# Problem details
Set the records down once more so that they match the source word for word.

━━━━━ Data supplied ━━━━━

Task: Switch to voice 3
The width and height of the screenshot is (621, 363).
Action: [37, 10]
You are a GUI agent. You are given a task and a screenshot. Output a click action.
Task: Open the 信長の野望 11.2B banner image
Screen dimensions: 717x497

━━━━━

# Task response
Task: Switch to voice 3
The width and height of the screenshot is (621, 363).
Action: [37, 10]
You are a GUI agent. You are given a task and a screenshot. Output a click action.
Task: Open the 信長の野望 11.2B banner image
Screen dimensions: 717x497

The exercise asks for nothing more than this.